> [Study material]:
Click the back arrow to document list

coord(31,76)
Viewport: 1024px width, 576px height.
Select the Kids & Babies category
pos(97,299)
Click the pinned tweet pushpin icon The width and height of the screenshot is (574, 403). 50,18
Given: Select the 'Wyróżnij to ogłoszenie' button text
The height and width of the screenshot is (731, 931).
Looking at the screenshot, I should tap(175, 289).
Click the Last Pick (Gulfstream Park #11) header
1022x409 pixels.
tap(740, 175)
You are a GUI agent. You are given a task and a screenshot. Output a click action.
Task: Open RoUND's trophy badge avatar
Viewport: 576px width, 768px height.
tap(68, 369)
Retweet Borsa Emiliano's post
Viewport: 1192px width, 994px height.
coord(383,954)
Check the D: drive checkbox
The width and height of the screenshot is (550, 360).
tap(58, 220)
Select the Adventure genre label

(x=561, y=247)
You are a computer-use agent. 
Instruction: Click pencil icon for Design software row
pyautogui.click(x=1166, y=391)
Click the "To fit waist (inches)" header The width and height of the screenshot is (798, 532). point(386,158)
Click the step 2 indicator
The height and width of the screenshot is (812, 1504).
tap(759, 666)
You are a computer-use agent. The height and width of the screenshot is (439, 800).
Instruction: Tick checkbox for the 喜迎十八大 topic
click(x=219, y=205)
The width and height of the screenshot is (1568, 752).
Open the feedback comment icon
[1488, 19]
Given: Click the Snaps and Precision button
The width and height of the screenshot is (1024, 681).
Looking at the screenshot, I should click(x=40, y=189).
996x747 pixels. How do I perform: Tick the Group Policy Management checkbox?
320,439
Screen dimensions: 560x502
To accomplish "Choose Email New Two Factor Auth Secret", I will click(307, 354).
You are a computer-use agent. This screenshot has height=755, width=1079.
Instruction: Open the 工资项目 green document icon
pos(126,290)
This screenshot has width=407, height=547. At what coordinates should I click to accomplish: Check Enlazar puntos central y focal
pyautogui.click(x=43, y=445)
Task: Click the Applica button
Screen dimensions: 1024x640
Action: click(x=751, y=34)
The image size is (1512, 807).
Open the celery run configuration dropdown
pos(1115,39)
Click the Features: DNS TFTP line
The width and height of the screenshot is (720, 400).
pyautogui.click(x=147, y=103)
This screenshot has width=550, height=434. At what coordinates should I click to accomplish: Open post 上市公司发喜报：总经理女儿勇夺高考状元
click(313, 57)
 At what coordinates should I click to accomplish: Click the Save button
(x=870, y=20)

> [Task to complete]:
Every entry is to be restated word for word.

> [Answer box]:
Click the back arrow to document list

coord(31,76)
Viewport: 1024px width, 576px height.
Select the Kids & Babies category
pos(97,299)
Click the pinned tweet pushpin icon The width and height of the screenshot is (574, 403). 50,18
Given: Select the 'Wyróżnij to ogłoszenie' button text
The height and width of the screenshot is (731, 931).
Looking at the screenshot, I should tap(175, 289).
Click the Last Pick (Gulfstream Park #11) header
1022x409 pixels.
tap(740, 175)
You are a GUI agent. You are given a task and a screenshot. Output a click action.
Task: Open RoUND's trophy badge avatar
Viewport: 576px width, 768px height.
tap(68, 369)
Retweet Borsa Emiliano's post
Viewport: 1192px width, 994px height.
coord(383,954)
Check the D: drive checkbox
The width and height of the screenshot is (550, 360).
tap(58, 220)
Select the Adventure genre label

(x=561, y=247)
You are a computer-use agent. 
Instruction: Click pencil icon for Design software row
pyautogui.click(x=1166, y=391)
Click the "To fit waist (inches)" header The width and height of the screenshot is (798, 532). point(386,158)
Click the step 2 indicator
The height and width of the screenshot is (812, 1504).
tap(759, 666)
You are a computer-use agent. The height and width of the screenshot is (439, 800).
Instruction: Tick checkbox for the 喜迎十八大 topic
click(x=219, y=205)
The width and height of the screenshot is (1568, 752).
Open the feedback comment icon
[1488, 19]
Given: Click the Snaps and Precision button
The width and height of the screenshot is (1024, 681).
Looking at the screenshot, I should click(x=40, y=189).
996x747 pixels. How do I perform: Tick the Group Policy Management checkbox?
320,439
Screen dimensions: 560x502
To accomplish "Choose Email New Two Factor Auth Secret", I will click(307, 354).
You are a computer-use agent. This screenshot has height=755, width=1079.
Instruction: Open the 工资项目 green document icon
pos(126,290)
This screenshot has width=407, height=547. At what coordinates should I click to accomplish: Check Enlazar puntos central y focal
pyautogui.click(x=43, y=445)
Task: Click the Applica button
Screen dimensions: 1024x640
Action: click(x=751, y=34)
The image size is (1512, 807).
Open the celery run configuration dropdown
pos(1115,39)
Click the Features: DNS TFTP line
The width and height of the screenshot is (720, 400).
pyautogui.click(x=147, y=103)
This screenshot has width=550, height=434. At what coordinates should I click to accomplish: Open post 上市公司发喜报：总经理女儿勇夺高考状元
click(313, 57)
 At what coordinates should I click to accomplish: Click the Save button
(x=870, y=20)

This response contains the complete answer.